Task instructions — Quote every item below word for word, reproducing each line in full.

---

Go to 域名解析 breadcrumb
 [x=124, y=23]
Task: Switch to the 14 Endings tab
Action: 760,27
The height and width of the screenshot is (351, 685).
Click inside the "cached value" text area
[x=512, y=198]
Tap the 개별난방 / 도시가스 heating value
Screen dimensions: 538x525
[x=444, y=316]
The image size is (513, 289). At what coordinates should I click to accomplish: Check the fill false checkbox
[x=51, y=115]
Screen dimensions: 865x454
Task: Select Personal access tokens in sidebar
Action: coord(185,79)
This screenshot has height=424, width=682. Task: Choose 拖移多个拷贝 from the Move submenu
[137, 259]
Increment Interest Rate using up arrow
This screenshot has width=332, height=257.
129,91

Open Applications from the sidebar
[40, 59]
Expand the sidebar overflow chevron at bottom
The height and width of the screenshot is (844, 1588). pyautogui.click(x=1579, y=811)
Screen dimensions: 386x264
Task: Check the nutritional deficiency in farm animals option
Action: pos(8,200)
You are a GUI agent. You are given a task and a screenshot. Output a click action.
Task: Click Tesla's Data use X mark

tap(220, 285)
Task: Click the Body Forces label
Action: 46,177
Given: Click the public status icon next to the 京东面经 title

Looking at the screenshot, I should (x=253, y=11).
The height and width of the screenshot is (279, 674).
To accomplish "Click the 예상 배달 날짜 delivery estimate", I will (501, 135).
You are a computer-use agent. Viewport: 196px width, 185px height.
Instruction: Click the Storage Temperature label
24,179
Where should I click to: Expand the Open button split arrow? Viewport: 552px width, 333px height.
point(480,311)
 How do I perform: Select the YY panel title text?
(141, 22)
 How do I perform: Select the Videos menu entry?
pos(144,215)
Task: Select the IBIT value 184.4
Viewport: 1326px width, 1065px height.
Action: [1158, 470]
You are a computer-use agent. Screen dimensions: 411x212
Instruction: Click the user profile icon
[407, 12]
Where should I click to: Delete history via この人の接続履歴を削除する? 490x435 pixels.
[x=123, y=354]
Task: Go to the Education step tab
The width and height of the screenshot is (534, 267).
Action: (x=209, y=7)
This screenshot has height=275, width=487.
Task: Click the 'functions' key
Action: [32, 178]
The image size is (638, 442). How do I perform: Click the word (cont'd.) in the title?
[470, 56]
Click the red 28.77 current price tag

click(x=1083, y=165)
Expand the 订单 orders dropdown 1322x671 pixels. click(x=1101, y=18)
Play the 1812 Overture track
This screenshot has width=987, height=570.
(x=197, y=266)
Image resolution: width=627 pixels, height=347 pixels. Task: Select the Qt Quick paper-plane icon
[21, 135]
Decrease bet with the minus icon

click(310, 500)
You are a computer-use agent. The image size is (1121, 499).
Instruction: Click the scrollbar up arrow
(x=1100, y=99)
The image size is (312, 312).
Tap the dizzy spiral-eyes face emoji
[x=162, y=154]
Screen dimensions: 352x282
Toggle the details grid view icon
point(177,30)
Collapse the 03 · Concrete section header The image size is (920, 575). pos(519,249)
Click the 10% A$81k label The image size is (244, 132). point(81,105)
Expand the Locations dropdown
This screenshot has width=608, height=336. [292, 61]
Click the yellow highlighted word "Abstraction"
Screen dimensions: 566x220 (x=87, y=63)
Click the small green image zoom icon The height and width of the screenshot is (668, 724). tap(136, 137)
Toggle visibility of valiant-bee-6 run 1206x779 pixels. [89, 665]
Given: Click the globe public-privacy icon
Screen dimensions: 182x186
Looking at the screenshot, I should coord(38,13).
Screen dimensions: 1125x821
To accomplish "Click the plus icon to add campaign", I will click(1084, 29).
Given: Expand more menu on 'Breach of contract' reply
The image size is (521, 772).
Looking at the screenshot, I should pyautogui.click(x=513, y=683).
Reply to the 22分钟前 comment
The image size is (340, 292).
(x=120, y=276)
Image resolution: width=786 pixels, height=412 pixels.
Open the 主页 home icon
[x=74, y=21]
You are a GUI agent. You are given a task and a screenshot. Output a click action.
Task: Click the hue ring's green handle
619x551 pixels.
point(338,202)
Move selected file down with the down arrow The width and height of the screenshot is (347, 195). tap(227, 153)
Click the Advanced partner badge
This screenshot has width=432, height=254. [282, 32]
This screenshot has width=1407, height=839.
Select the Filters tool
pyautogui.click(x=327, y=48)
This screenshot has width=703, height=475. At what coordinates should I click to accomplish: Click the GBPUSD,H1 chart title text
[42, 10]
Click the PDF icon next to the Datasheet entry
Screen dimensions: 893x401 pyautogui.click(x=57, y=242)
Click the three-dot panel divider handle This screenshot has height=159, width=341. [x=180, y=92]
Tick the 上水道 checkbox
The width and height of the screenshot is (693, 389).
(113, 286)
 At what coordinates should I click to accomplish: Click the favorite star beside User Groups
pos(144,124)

---

Exercise response —
Go to 域名解析 breadcrumb
 [x=124, y=23]
Task: Switch to the 14 Endings tab
Action: 760,27
The height and width of the screenshot is (351, 685).
Click inside the "cached value" text area
[x=512, y=198]
Tap the 개별난방 / 도시가스 heating value
Screen dimensions: 538x525
[x=444, y=316]
The image size is (513, 289). At what coordinates should I click to accomplish: Check the fill false checkbox
[x=51, y=115]
Screen dimensions: 865x454
Task: Select Personal access tokens in sidebar
Action: coord(185,79)
This screenshot has height=424, width=682. Task: Choose 拖移多个拷贝 from the Move submenu
[137, 259]
Increment Interest Rate using up arrow
This screenshot has width=332, height=257.
129,91

Open Applications from the sidebar
[40, 59]
Expand the sidebar overflow chevron at bottom
The height and width of the screenshot is (844, 1588). pyautogui.click(x=1579, y=811)
Screen dimensions: 386x264
Task: Check the nutritional deficiency in farm animals option
Action: pos(8,200)
You are a GUI agent. You are given a task and a screenshot. Output a click action.
Task: Click Tesla's Data use X mark

tap(220, 285)
Task: Click the Body Forces label
Action: 46,177
Given: Click the public status icon next to the 京东面经 title

Looking at the screenshot, I should (x=253, y=11).
The height and width of the screenshot is (279, 674).
To accomplish "Click the 예상 배달 날짜 delivery estimate", I will (501, 135).
You are a computer-use agent. Viewport: 196px width, 185px height.
Instruction: Click the Storage Temperature label
24,179
Where should I click to: Expand the Open button split arrow? Viewport: 552px width, 333px height.
point(480,311)
 How do I perform: Select the YY panel title text?
(141, 22)
 How do I perform: Select the Videos menu entry?
pos(144,215)
Task: Select the IBIT value 184.4
Viewport: 1326px width, 1065px height.
Action: [1158, 470]
You are a computer-use agent. Screen dimensions: 411x212
Instruction: Click the user profile icon
[407, 12]
Where should I click to: Delete history via この人の接続履歴を削除する? 490x435 pixels.
[x=123, y=354]
Task: Go to the Education step tab
The width and height of the screenshot is (534, 267).
Action: (x=209, y=7)
This screenshot has height=275, width=487.
Task: Click the 'functions' key
Action: [32, 178]
The image size is (638, 442). How do I perform: Click the word (cont'd.) in the title?
[470, 56]
Click the red 28.77 current price tag

click(x=1083, y=165)
Expand the 订单 orders dropdown 1322x671 pixels. click(x=1101, y=18)
Play the 1812 Overture track
This screenshot has width=987, height=570.
(x=197, y=266)
Image resolution: width=627 pixels, height=347 pixels. Task: Select the Qt Quick paper-plane icon
[21, 135]
Decrease bet with the minus icon

click(310, 500)
You are a computer-use agent. The image size is (1121, 499).
Instruction: Click the scrollbar up arrow
(x=1100, y=99)
The image size is (312, 312).
Tap the dizzy spiral-eyes face emoji
[x=162, y=154]
Screen dimensions: 352x282
Toggle the details grid view icon
point(177,30)
Collapse the 03 · Concrete section header The image size is (920, 575). pos(519,249)
Click the 10% A$81k label The image size is (244, 132). point(81,105)
Expand the Locations dropdown
This screenshot has width=608, height=336. [292, 61]
Click the yellow highlighted word "Abstraction"
Screen dimensions: 566x220 (x=87, y=63)
Click the small green image zoom icon The height and width of the screenshot is (668, 724). tap(136, 137)
Toggle visibility of valiant-bee-6 run 1206x779 pixels. [89, 665]
Given: Click the globe public-privacy icon
Screen dimensions: 182x186
Looking at the screenshot, I should coord(38,13).
Screen dimensions: 1125x821
To accomplish "Click the plus icon to add campaign", I will click(1084, 29).
Given: Expand more menu on 'Breach of contract' reply
The image size is (521, 772).
Looking at the screenshot, I should pyautogui.click(x=513, y=683).
Reply to the 22分钟前 comment
The image size is (340, 292).
(x=120, y=276)
Image resolution: width=786 pixels, height=412 pixels.
Open the 主页 home icon
[x=74, y=21]
You are a GUI agent. You are given a task and a screenshot. Output a click action.
Task: Click the hue ring's green handle
619x551 pixels.
point(338,202)
Move selected file down with the down arrow The width and height of the screenshot is (347, 195). tap(227, 153)
Click the Advanced partner badge
This screenshot has width=432, height=254. [282, 32]
This screenshot has width=1407, height=839.
Select the Filters tool
pyautogui.click(x=327, y=48)
This screenshot has width=703, height=475. At what coordinates should I click to accomplish: Click the GBPUSD,H1 chart title text
[42, 10]
Click the PDF icon next to the Datasheet entry
Screen dimensions: 893x401 pyautogui.click(x=57, y=242)
Click the three-dot panel divider handle This screenshot has height=159, width=341. [x=180, y=92]
Tick the 上水道 checkbox
The width and height of the screenshot is (693, 389).
(113, 286)
 At what coordinates should I click to accomplish: Click the favorite star beside User Groups
pos(144,124)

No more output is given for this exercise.